- **TO DO**: Please repeat all of the data below word for word, keeping every line unchanged.

- **AVAILABLE DATA**:
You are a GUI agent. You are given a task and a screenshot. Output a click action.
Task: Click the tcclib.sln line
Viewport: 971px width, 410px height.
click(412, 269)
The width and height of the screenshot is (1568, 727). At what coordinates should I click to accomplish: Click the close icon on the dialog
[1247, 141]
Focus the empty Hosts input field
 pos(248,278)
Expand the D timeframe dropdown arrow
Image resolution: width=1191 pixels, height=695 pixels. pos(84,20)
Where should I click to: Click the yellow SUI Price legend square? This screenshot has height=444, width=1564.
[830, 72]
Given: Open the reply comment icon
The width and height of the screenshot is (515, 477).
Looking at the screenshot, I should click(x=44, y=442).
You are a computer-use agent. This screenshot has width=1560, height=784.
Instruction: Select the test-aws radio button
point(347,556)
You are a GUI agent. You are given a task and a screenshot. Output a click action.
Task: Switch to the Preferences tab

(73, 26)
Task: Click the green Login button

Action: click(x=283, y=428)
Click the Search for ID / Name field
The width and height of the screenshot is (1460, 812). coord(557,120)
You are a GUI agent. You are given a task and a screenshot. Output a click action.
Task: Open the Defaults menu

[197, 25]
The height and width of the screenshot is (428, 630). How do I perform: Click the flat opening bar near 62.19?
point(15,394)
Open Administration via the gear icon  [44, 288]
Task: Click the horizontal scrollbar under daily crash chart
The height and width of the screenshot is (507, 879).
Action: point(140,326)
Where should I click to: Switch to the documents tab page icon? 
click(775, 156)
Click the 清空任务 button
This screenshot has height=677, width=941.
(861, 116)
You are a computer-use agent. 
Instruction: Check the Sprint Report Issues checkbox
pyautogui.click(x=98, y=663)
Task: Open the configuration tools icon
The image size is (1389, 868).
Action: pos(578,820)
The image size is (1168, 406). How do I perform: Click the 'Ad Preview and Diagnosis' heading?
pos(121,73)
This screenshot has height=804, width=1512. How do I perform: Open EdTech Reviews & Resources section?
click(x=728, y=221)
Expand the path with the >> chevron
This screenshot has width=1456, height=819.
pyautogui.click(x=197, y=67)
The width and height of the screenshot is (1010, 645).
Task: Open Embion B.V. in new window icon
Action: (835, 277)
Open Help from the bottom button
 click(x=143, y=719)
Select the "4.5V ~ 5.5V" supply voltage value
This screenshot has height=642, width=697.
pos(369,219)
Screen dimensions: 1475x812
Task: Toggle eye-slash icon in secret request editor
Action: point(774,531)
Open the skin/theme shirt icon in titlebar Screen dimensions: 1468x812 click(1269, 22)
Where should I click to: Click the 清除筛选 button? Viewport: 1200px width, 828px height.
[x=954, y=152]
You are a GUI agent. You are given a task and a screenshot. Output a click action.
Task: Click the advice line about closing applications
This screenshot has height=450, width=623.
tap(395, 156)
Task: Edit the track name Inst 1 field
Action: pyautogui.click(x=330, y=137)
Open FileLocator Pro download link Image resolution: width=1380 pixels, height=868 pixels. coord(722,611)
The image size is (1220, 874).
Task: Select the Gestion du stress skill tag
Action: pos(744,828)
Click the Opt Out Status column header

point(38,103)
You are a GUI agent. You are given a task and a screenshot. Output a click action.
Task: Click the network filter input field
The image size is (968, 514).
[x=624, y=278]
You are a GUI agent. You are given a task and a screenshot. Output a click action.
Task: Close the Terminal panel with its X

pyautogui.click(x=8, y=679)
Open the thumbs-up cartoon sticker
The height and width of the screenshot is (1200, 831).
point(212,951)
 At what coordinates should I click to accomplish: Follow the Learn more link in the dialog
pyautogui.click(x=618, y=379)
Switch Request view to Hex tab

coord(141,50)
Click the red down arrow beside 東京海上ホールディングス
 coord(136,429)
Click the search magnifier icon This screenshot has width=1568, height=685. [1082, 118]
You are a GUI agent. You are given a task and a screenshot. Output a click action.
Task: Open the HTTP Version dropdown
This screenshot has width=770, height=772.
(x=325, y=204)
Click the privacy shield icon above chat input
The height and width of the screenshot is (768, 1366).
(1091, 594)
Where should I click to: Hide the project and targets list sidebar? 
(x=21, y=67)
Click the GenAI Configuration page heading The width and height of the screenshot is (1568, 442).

- **EXERCISE RESPONSE**:
You are a GUI agent. You are given a task and a screenshot. Output a click action.
Task: Click the tcclib.sln line
Viewport: 971px width, 410px height.
click(412, 269)
The width and height of the screenshot is (1568, 727). At what coordinates should I click to accomplish: Click the close icon on the dialog
[1247, 141]
Focus the empty Hosts input field
 pos(248,278)
Expand the D timeframe dropdown arrow
Image resolution: width=1191 pixels, height=695 pixels. pos(84,20)
Where should I click to: Click the yellow SUI Price legend square? This screenshot has height=444, width=1564.
[830, 72]
Given: Open the reply comment icon
The width and height of the screenshot is (515, 477).
Looking at the screenshot, I should click(x=44, y=442).
You are a computer-use agent. This screenshot has width=1560, height=784.
Instruction: Select the test-aws radio button
point(347,556)
You are a GUI agent. You are given a task and a screenshot. Output a click action.
Task: Switch to the Preferences tab

(73, 26)
Task: Click the green Login button

Action: click(x=283, y=428)
Click the Search for ID / Name field
The width and height of the screenshot is (1460, 812). coord(557,120)
You are a GUI agent. You are given a task and a screenshot. Output a click action.
Task: Open the Defaults menu

[197, 25]
The height and width of the screenshot is (428, 630). How do I perform: Click the flat opening bar near 62.19?
point(15,394)
Open Administration via the gear icon  [44, 288]
Task: Click the horizontal scrollbar under daily crash chart
The height and width of the screenshot is (507, 879).
Action: point(140,326)
Where should I click to: Switch to the documents tab page icon? 
click(775, 156)
Click the 清空任务 button
This screenshot has height=677, width=941.
(861, 116)
You are a computer-use agent. 
Instruction: Check the Sprint Report Issues checkbox
pyautogui.click(x=98, y=663)
Task: Open the configuration tools icon
The image size is (1389, 868).
Action: pos(578,820)
The image size is (1168, 406). How do I perform: Click the 'Ad Preview and Diagnosis' heading?
pos(121,73)
This screenshot has height=804, width=1512. How do I perform: Open EdTech Reviews & Resources section?
click(x=728, y=221)
Expand the path with the >> chevron
This screenshot has width=1456, height=819.
pyautogui.click(x=197, y=67)
The width and height of the screenshot is (1010, 645).
Task: Open Embion B.V. in new window icon
Action: (835, 277)
Open Help from the bottom button
 click(x=143, y=719)
Select the "4.5V ~ 5.5V" supply voltage value
This screenshot has height=642, width=697.
pos(369,219)
Screen dimensions: 1475x812
Task: Toggle eye-slash icon in secret request editor
Action: point(774,531)
Open the skin/theme shirt icon in titlebar Screen dimensions: 1468x812 click(1269, 22)
Where should I click to: Click the 清除筛选 button? Viewport: 1200px width, 828px height.
[x=954, y=152]
You are a GUI agent. You are given a task and a screenshot. Output a click action.
Task: Click the advice line about closing applications
This screenshot has height=450, width=623.
tap(395, 156)
Task: Edit the track name Inst 1 field
Action: pyautogui.click(x=330, y=137)
Open FileLocator Pro download link Image resolution: width=1380 pixels, height=868 pixels. coord(722,611)
The image size is (1220, 874).
Task: Select the Gestion du stress skill tag
Action: pos(744,828)
Click the Opt Out Status column header

point(38,103)
You are a GUI agent. You are given a task and a screenshot. Output a click action.
Task: Click the network filter input field
The image size is (968, 514).
[x=624, y=278]
You are a GUI agent. You are given a task and a screenshot. Output a click action.
Task: Close the Terminal panel with its X

pyautogui.click(x=8, y=679)
Open the thumbs-up cartoon sticker
The height and width of the screenshot is (1200, 831).
point(212,951)
 At what coordinates should I click to accomplish: Follow the Learn more link in the dialog
pyautogui.click(x=618, y=379)
Switch Request view to Hex tab

coord(141,50)
Click the red down arrow beside 東京海上ホールディングス
 coord(136,429)
Click the search magnifier icon This screenshot has width=1568, height=685. [1082, 118]
You are a GUI agent. You are given a task and a screenshot. Output a click action.
Task: Open the HTTP Version dropdown
This screenshot has width=770, height=772.
(x=325, y=204)
Click the privacy shield icon above chat input
The height and width of the screenshot is (768, 1366).
(1091, 594)
Where should I click to: Hide the project and targets list sidebar? 
(x=21, y=67)
Click the GenAI Configuration page heading The width and height of the screenshot is (1568, 442).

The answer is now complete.